Dubée Vincent, Hariri Geoffroy, Joffre Jérémie, Hagry Julien, Raia Lisa, Bonny Vincent, Gabarre Paul, Ehrminger Sebastien, Bigé Naike, Baudel Jean-Luc, Guidet Bertrand, Maury Eric, Dumas Guillaume, Ait-Oufella Hafid
Service de Maladies Infectieuses et Tropicales, CHU Angers, Angers, France.
Assistance Publique-Hôpitaux de Paris (AP-HP), Hôpital Saint-Antoine, Service de réanimation médicale, 184 rue du Faubourg Saint-Antoine, 75571, Paris Cedex 12, France.
Ann Intensive Care. 2022 Jul 18;12(1):68. doi: 10.1186/s13613-022-01043-3.
Tracheal intubation and invasive mechanical ventilation initiation is a procedure at high risk for arterial hypotension in intensive care unit. However, little is known about the relationship between pre-existing peripheral microvascular alteration and post-intubation hemodynamic instability (PIHI).
Prospective observational monocenter study conducted in an 18-bed medical ICU. Consecutive patients requiring tracheal intubation were eligible for the study. Global hemodynamic parameters (blood pressure, heart rate, cardiac function) and tissue perfusion parameters (arterial lactate, mottling score, capillary refill time [CRT], toe-to-room gradient temperature) were recorded before, 5 min and 2 h after tracheal intubation (TI). Post intubation hemodynamic instability (PIHI) was defined as any hemodynamic event requiring therapeutic intervention.

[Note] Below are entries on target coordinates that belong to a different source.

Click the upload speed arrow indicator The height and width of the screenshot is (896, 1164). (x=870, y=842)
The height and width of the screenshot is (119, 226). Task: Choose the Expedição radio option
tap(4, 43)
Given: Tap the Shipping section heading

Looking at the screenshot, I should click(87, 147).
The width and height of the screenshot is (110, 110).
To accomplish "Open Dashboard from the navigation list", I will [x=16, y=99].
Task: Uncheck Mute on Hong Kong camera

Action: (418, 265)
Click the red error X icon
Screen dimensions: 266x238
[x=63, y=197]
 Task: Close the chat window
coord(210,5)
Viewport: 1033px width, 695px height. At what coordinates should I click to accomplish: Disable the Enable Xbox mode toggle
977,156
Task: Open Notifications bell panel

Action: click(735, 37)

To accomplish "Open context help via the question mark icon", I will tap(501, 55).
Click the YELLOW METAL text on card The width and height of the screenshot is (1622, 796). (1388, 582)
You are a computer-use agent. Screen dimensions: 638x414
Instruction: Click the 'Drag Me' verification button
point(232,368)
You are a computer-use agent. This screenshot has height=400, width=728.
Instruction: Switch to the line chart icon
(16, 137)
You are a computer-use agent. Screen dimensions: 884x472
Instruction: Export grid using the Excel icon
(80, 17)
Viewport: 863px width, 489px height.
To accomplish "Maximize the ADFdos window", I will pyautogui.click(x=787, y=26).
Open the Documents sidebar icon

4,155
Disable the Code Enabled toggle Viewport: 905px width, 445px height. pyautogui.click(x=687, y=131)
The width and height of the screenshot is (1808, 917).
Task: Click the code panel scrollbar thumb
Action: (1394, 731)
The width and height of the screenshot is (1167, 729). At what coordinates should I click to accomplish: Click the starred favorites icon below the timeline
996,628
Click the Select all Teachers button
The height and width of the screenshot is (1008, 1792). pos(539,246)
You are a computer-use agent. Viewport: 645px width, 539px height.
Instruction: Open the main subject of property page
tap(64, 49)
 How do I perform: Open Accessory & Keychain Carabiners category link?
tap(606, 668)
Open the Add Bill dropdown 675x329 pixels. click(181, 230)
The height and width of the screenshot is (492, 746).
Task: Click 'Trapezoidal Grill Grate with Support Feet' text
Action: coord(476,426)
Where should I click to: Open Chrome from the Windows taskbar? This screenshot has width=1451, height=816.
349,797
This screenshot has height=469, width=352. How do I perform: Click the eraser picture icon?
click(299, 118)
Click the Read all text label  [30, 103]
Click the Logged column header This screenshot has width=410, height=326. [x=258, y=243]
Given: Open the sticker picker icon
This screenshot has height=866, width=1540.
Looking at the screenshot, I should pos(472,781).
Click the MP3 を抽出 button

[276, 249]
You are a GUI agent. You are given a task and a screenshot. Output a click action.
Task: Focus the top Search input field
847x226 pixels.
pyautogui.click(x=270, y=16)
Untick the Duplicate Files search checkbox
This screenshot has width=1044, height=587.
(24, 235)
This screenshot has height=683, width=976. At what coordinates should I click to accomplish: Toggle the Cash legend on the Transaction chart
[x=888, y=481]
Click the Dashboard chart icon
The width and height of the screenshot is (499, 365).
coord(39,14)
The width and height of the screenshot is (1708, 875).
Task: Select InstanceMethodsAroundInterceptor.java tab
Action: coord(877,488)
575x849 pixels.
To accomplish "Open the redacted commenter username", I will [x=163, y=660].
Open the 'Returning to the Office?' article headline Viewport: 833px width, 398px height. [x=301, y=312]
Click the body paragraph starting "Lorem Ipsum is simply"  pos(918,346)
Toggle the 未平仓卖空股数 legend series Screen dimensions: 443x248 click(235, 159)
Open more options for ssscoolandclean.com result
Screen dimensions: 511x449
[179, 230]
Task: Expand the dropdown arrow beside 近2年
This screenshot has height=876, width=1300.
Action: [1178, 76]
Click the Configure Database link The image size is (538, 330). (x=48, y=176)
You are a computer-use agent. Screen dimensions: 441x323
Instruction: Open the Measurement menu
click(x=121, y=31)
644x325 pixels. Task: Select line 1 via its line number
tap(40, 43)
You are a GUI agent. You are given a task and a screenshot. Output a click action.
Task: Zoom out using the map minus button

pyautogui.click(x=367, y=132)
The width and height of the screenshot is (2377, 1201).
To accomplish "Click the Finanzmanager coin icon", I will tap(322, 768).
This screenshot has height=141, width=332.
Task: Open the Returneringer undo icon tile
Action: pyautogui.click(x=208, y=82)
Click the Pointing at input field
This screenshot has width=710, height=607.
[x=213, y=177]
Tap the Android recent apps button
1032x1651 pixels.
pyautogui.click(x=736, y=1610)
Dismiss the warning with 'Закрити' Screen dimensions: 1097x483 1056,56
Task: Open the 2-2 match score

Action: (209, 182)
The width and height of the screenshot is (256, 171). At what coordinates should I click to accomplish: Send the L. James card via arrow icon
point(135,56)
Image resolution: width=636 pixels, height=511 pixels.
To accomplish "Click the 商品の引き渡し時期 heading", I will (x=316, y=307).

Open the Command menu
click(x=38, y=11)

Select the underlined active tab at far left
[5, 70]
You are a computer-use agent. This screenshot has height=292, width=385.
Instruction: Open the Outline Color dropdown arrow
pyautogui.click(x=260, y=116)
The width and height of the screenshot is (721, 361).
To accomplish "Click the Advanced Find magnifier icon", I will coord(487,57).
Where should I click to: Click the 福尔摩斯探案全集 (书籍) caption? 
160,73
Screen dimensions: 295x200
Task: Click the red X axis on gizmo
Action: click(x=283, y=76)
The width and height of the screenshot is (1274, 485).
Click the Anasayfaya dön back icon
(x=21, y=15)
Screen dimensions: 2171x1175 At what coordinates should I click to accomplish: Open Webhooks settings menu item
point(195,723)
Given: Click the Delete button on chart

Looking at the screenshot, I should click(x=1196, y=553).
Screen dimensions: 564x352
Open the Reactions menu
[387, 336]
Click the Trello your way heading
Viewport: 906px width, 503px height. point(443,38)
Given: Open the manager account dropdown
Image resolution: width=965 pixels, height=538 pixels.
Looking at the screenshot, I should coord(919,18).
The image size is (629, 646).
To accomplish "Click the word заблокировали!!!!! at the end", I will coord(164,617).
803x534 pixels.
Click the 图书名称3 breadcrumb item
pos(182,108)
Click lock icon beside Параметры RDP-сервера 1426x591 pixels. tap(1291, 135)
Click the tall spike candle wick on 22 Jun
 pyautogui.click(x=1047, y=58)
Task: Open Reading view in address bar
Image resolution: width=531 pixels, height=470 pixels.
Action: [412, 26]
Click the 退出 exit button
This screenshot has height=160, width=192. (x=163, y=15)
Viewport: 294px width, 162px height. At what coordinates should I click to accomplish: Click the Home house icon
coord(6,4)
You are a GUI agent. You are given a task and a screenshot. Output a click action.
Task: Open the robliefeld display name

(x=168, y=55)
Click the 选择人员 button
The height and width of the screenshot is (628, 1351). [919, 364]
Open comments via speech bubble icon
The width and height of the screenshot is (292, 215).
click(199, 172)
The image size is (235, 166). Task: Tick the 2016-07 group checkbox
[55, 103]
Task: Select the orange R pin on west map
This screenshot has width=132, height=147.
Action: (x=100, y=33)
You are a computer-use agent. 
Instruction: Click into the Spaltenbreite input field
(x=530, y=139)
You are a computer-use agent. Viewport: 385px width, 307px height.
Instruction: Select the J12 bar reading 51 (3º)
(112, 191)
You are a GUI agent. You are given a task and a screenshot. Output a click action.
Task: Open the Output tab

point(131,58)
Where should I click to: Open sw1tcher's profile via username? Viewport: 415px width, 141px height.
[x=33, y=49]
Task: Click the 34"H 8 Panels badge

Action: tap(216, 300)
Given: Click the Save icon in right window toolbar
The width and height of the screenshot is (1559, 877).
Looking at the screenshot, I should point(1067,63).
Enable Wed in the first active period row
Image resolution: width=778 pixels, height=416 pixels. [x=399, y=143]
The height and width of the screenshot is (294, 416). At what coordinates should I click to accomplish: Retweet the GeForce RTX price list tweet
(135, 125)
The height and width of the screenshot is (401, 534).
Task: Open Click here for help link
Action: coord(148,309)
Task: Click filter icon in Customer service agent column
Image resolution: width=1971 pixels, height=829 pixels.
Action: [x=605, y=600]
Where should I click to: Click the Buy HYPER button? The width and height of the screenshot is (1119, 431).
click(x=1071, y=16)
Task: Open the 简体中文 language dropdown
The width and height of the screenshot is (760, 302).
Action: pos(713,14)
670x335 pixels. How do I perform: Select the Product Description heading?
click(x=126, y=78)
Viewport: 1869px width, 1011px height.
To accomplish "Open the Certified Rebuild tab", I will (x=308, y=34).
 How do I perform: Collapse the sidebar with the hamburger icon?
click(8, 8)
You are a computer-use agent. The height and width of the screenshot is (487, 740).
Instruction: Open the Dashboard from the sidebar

During 1 year, 120 patients were included, mainly male (59%) with a median age of 68 [57-77]. The median SOFA score and SAPS II were 6 [4-9] and 47 [37-63], respectively. The main indications for tracheal intubation were hypoxemia (51%), hypercapnia (13%), and coma (29%). In addition, 48% of patients had sepsis and 16% septic shock. Fifty-one (42%) patients develop PIHI. Univariate analysis identified several baseline factors associated with PIHI, including norepinephrine prior to TI, sepsis, tachycardia, fever, higher SOFA and high SAPSII score, mottling score ≥ 3, high lactate level and prolonged knee CRT. By contrast, mean arterial pressure, baseline cardiac index, and ejection fraction were not different between PIHI and No-PIHI groups. After adjustment on potential confounders, the mottling score was associated with a higher risk for PIHI (adjusted OR: 1.84 [1.21-2.82] per 1 point increased; p = 0.005). Among both global haemodynamics and tissue perfusion parameters, baseline mottling score was the best predictor of PIHI (AUC: 0.72 (CI 95% [0.62-0.81]).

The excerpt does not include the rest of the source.